February 22, 2020 02:19 AM RSS

Is A Phase Two Deal Possible?

  • Wall Street Rebel | James DiGeorgia
  • 01/15/2020 4:34 PM
Is A Phase Two Deal Possible?

Despite finally getting a “Phase One Trade Deal” signed today, persistent doubts loom over whether President Trump can negotiate a “Phase Two” deal with Beijing. Meanwhile, two-thirds of Chinese imports and U.S. export tariffs remain in place.

The “Phase One Trade Deal” commits China to take new steps to crack down on the intellectual theft of American technology and corporate secrets that have become a model for doing business by its nation's companies and government. The deal signed also outlines $200 billion purchases by China over the next two years in an attempt to close its trade imbalance with the United States.

The Phase One deal also includes a provision that imposes that Beijing will avoid currency manipulation to gain a competitive advantage and spells out an enforcement system to ensure promises are kept.

The S&P 500 Index set the sixth consecutive intraday record high while the signing ceremony was taking place. At the same time, the House of Representatives voted 228-193 to send the two articles of impeachment to the Senate shortly after Speaker of the House Nancy Pelosi appointed seven House managers to prosecute the case to remove President from office in the Senate Trial that will begin sometime next week.

The Phase-One deal is being criticized as an empty agreement because it does absolutely nothing to address problems U.S. authorities have long complained about such as China’s state-backed hacking of American companies, political and government institutions. The agreement also doesn’t solve China’s need to reform the vast web of state subsidies that form the backbone of its state capitalism model and has unfairly fueled the rapid growth of Chinese companies.

The Trump Administration insists that these remaining issues will be covered in a Phase Two deal after the 2020 election. In the meantime, the U.S. is also set to maintain tariffs on roughly two-thirds of imports from China – which critics insist are taxes on U.S. consumers and businesses.

Chinese Tariffs Also Remain…

More than half of the U.S. states also face retaliatory tariffs on at least 25% of their exports to the EU and China

Alt:[US Map - Export Damage do to Tariffs]

None of this was acknowledged by President Trump today. Instead, he said…

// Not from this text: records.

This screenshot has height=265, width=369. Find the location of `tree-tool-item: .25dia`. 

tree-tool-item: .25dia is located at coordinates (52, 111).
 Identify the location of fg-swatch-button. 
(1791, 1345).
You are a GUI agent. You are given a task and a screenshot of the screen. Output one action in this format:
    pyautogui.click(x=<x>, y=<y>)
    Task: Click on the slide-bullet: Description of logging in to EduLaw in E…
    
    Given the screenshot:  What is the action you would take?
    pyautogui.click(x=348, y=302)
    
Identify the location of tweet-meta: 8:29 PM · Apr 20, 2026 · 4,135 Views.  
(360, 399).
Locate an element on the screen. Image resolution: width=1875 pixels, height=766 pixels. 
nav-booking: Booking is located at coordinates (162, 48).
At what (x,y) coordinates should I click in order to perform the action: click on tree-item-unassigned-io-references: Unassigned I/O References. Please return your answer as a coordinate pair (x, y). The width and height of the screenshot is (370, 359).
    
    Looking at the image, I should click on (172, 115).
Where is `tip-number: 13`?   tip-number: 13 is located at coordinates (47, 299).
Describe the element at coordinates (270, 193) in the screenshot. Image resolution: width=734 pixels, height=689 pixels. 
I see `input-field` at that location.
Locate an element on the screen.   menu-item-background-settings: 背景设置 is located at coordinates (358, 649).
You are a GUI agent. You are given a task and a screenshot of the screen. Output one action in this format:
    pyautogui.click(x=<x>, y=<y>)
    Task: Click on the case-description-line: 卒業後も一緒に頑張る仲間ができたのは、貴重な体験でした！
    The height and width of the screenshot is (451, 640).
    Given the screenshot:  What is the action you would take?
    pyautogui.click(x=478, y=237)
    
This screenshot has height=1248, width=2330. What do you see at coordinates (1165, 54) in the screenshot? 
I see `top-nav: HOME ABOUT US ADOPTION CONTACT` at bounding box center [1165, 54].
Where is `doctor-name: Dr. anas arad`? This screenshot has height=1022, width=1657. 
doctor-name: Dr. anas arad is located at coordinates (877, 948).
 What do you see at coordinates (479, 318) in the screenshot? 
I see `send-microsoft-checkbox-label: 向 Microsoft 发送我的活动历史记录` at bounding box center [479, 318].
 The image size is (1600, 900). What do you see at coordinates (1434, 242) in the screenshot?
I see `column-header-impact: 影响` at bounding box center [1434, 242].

  “As soon as this kicks in, we’re starting “Phase two” (negotiations)…. I will agree to take those tariffs off if we’re able to do a “Phase Two,” otherwise we don’t have any cards to negotiate. They will all come off as soon as we finish “Phase Two.”

Chinese Vice Premier Liu, as part of the ceremony, read a letter from President Xi Jinping, stating the two sides have to implement the agreement “in real earnest.” Liu said China would “strictly honor” the pact.

Trump officials insist that they are getting significant commitments from Beijing that mean the “Phase One” agreement will benefit U.S. businesses and workers even if discussions never go any further.

This “Phase One” agreement with China requires it to do more to stop the sale of pirated goods and to apply criminal penalties on anyone caught stealing commercial secrets. It also requires Beijing to deliver an action plan within 30 days of the deal taking effect explaining how it will enforce its commitments.

Also, this “Phase One” agreement requires China to stop pressuring American companies investing in China to share technology with local joint-venture partners. The agreement signed today requires the Chinese to stop supporting or directing the acquisition of overseas investment aimed at buying up technologies.

Treasury Secretary Steven Mnuchin, despite the fact that two-thirds of tariffs imposed on each side called …“This is an enormous win,”

Mnuchin stressed Chinese commitments on intellectual property rights would help the U.S. technology sector and other reforms on currency including the opening up of the financial services sector to U.S. companies as a huge win for the United States.

A Trump trade official insists that this deal is a huge win because other agreements in the past didn’t establish a viable enforcement mechanism. Past deals relied on a slow-moving World Trade Organization dispute system which President Trump hobbled by blocking the appointment of top judges to the WTO. The new agreement with China would allow the administration to move to punish Beijing with tariffs or other measures within 90 days if officials decided it was breaking its promises.

United States trade negotiator Robert Lighthizer acknowledged how effective that mechanism would depend on Beijing…

 “This deal will work if China wants it to work.”

The deal is also unique in the breadth of specific Chinese purchase commitments it contains, which serves to perpetuate State-Directed Central Planning something U.S. officials and politicians have spent decades trying to get China to abandon.

Secret Annex Agreement

One of the most challenging aspects of the “Phase One” deal is a supposed list of purchase promises. The actual text of the agreement specifies $77.7 billion in Chinese purchases of manufactured goods, including aircraft, $32 billion in agricultural products, $52.4 billion in energy and $37.9 billion in services in the two years through December 2021.